:: Rows ::
....

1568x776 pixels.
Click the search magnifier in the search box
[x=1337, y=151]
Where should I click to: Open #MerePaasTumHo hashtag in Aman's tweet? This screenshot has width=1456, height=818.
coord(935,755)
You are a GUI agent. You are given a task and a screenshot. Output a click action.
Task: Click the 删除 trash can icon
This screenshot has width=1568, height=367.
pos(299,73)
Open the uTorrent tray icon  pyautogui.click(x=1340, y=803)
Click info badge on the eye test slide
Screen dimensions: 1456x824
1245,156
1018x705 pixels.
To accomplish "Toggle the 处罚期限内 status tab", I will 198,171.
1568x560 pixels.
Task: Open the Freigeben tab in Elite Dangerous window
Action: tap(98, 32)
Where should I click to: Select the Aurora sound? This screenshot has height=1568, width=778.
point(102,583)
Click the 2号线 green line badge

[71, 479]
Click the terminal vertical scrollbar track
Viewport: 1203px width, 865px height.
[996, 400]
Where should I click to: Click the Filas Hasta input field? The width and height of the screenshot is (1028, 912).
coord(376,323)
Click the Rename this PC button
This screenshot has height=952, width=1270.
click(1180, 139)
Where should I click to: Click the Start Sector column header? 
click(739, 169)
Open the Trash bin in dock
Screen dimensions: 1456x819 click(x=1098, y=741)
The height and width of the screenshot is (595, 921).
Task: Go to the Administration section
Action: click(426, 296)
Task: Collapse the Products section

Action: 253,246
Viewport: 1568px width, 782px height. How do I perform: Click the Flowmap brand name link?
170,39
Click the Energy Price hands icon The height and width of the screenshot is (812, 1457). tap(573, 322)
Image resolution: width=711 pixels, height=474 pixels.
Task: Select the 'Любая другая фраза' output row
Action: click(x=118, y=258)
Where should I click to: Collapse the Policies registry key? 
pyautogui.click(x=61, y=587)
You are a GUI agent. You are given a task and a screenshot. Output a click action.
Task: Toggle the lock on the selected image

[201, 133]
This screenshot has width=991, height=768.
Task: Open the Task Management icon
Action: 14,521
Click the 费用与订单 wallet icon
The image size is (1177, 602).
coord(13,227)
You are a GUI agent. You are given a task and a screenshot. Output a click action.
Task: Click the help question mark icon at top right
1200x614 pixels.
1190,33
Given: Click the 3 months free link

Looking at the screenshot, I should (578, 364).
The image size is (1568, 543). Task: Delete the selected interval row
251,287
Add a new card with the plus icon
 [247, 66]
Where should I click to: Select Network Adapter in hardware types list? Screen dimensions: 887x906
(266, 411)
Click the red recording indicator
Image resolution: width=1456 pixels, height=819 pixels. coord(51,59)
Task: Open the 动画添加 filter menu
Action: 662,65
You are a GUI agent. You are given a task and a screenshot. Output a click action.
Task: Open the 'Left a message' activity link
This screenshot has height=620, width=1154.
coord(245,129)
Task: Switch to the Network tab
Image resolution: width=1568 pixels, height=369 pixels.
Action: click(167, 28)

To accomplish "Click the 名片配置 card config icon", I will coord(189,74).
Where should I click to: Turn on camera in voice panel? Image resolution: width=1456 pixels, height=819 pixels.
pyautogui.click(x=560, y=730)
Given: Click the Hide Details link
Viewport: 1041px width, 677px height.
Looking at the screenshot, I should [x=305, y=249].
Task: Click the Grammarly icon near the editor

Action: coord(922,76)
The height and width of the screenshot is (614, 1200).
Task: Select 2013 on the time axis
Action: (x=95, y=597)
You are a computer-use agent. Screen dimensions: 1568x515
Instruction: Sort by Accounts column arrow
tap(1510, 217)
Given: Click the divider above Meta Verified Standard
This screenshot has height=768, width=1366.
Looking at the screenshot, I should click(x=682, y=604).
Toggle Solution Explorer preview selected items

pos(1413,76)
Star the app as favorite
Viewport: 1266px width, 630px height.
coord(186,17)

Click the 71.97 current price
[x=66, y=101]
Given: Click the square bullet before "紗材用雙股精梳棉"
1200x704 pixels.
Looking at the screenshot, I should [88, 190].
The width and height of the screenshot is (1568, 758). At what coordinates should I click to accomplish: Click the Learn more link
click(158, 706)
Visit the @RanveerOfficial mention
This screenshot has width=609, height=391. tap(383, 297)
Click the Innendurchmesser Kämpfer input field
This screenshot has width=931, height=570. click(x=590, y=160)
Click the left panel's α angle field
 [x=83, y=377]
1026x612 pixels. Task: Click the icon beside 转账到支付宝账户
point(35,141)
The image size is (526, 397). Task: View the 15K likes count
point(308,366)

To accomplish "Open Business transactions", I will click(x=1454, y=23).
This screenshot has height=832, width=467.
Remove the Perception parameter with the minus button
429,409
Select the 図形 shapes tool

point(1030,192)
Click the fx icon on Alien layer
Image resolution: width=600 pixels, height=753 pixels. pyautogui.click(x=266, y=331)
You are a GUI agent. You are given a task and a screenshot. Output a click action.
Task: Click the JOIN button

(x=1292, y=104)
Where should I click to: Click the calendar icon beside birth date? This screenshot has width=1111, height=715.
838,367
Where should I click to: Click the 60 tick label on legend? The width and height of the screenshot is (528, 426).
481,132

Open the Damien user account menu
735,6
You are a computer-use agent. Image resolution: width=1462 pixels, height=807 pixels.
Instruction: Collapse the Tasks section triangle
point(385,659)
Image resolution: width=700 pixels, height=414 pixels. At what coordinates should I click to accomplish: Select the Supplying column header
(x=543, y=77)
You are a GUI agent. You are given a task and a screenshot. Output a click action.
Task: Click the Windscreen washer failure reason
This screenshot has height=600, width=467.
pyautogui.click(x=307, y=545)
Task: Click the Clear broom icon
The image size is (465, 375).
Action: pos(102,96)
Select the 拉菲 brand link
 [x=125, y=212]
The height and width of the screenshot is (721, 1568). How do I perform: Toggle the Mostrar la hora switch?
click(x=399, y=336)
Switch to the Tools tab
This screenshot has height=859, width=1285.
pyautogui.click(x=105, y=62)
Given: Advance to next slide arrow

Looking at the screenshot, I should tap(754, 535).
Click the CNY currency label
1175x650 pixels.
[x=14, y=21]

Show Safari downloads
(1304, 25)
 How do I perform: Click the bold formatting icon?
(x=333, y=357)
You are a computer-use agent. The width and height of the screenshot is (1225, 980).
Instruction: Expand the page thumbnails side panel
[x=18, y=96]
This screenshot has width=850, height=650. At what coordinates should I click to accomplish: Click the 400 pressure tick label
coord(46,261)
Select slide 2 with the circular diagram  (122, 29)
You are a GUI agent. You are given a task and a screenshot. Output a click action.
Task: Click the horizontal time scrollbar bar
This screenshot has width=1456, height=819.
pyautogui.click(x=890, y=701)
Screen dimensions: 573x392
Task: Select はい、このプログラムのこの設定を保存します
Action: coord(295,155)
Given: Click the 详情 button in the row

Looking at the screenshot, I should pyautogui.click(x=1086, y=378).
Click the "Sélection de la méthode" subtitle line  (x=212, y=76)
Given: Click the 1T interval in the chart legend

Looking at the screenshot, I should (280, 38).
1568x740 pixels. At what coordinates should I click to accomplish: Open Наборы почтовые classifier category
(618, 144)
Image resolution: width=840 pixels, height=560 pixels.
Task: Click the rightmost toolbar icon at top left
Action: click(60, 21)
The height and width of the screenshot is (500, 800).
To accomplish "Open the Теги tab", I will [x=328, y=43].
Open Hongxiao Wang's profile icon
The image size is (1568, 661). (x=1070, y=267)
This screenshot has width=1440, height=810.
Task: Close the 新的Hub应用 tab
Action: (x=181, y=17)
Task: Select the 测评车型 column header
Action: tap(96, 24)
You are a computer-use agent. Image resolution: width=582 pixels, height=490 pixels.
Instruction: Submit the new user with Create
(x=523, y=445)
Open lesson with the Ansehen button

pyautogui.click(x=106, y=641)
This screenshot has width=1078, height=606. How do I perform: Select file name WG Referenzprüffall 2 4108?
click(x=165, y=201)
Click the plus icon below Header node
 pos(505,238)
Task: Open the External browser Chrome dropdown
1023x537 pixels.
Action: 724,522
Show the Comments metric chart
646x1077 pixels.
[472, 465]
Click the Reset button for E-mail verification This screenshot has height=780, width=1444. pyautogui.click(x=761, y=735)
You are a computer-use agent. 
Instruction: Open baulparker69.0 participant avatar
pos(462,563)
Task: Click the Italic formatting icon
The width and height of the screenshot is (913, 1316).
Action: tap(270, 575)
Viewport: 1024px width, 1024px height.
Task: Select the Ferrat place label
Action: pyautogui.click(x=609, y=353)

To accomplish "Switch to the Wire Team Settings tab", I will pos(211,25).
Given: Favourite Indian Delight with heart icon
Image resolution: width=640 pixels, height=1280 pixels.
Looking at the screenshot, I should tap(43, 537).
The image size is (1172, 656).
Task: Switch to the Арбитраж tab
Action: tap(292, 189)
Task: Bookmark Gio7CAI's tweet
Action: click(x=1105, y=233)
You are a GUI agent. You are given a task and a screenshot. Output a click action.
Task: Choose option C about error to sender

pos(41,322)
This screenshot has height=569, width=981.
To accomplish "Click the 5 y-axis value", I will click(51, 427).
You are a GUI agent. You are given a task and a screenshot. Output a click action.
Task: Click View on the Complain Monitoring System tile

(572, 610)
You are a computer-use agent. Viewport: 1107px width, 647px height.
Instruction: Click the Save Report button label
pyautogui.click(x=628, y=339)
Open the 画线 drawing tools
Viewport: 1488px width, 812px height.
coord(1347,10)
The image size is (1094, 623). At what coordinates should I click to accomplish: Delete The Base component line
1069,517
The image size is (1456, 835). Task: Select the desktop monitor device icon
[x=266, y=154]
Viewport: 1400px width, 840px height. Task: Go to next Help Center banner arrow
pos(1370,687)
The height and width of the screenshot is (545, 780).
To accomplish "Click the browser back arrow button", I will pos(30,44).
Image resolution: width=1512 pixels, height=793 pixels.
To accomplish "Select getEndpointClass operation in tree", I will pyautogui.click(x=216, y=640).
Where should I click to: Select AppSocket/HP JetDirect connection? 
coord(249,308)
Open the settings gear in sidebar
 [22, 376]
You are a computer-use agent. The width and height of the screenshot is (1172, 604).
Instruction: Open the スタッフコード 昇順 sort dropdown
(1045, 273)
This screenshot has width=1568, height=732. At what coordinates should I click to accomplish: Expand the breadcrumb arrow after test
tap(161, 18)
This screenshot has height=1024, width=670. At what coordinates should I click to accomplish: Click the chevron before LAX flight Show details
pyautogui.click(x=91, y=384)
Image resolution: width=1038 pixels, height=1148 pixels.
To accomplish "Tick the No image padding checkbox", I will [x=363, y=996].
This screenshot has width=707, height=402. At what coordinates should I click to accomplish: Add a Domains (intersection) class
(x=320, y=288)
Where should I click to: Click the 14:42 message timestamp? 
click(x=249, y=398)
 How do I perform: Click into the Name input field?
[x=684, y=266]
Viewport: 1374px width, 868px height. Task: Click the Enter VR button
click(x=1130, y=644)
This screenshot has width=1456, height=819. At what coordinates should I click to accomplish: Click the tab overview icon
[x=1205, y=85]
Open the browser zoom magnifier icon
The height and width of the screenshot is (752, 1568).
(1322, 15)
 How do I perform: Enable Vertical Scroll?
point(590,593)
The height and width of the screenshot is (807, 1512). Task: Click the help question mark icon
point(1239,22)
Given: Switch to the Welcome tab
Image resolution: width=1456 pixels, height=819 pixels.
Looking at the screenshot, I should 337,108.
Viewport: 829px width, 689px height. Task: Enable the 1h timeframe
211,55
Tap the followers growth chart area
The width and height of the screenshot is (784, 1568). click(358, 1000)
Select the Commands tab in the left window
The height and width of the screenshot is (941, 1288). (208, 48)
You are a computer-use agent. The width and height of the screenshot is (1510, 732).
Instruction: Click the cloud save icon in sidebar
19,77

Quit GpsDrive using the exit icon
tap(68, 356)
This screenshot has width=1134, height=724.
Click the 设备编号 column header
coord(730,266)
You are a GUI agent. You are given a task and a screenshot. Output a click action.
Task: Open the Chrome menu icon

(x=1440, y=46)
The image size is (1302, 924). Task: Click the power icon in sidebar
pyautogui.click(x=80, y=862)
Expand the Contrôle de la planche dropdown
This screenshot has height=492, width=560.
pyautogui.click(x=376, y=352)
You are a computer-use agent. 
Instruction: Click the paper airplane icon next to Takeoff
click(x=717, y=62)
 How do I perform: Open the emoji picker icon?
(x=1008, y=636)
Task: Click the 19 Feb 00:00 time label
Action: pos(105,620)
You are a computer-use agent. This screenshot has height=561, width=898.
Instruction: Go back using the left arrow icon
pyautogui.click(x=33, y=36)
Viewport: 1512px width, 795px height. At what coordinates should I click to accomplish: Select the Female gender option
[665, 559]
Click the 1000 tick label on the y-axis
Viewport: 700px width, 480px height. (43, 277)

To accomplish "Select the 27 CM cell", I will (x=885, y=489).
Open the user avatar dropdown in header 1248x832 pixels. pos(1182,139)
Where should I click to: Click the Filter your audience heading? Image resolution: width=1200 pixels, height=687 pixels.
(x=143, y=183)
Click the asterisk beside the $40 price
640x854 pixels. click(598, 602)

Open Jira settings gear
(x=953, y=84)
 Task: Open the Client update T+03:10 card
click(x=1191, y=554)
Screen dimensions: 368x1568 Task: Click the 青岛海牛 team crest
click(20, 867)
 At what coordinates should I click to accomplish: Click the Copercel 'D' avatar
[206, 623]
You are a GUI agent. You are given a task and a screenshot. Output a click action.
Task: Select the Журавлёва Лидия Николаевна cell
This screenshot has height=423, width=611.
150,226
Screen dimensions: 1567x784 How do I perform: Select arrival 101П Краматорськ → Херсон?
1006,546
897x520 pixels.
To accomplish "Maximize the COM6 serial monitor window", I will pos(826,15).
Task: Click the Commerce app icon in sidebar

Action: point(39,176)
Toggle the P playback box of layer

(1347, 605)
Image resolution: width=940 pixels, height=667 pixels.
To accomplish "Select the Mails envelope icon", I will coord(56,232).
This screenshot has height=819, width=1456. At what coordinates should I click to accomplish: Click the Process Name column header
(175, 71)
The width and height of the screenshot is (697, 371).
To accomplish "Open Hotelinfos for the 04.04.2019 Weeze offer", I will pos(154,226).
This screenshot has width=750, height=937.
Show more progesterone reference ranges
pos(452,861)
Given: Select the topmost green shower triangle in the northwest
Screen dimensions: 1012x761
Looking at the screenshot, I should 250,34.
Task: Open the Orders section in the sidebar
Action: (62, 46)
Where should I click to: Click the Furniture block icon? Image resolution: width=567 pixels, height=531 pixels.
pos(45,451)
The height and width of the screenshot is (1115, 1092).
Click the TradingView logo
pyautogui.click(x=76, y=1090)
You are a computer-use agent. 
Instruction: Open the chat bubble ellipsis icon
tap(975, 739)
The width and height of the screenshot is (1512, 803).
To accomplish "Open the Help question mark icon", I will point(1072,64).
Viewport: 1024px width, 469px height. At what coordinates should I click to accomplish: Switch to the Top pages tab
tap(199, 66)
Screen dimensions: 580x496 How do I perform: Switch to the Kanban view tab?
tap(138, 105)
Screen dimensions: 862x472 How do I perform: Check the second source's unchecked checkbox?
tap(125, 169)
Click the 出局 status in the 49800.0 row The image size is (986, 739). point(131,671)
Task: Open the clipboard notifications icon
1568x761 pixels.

....

:: Aim ::
Format the lines of the records between the line containing "Toggle the P playback box of layer" and the line containing "pyautogui.click(x=76, y=1090)", inclusive, as a JSON list of strings with one string per line, omitting blank lines.

:: Complete answer ::
[
  "Toggle the P playback box of layer",
  "(1347, 605)",
  "Image resolution: width=940 pixels, height=667 pixels.",
  "To accomplish \"Select the Mails envelope icon\", I will coord(56,232).",
  "This screenshot has height=819, width=1456. At what coordinates should I click to accomplish: Click the Process Name column header",
  "(175, 71)",
  "The width and height of the screenshot is (697, 371).",
  "To accomplish \"Open Hotelinfos for the 04.04.2019 Weeze offer\", I will pos(154,226).",
  "This screenshot has width=750, height=937.",
  "Show more progesterone reference ranges",
  "pos(452,861)",
  "Given: Select the topmost green shower triangle in the northwest",
  "Screen dimensions: 1012x761",
  "Looking at the screenshot, I should 250,34.",
  "Task: Open the Orders section in the sidebar",
  "Action: (62, 46)",
  "Where should I click to: Click the Furniture block icon? Image resolution: width=567 pixels, height=531 pixels.",
  "pos(45,451)",
  "The height and width of the screenshot is (1115, 1092).",
  "Click the TradingView logo",
  "pyautogui.click(x=76, y=1090)"
]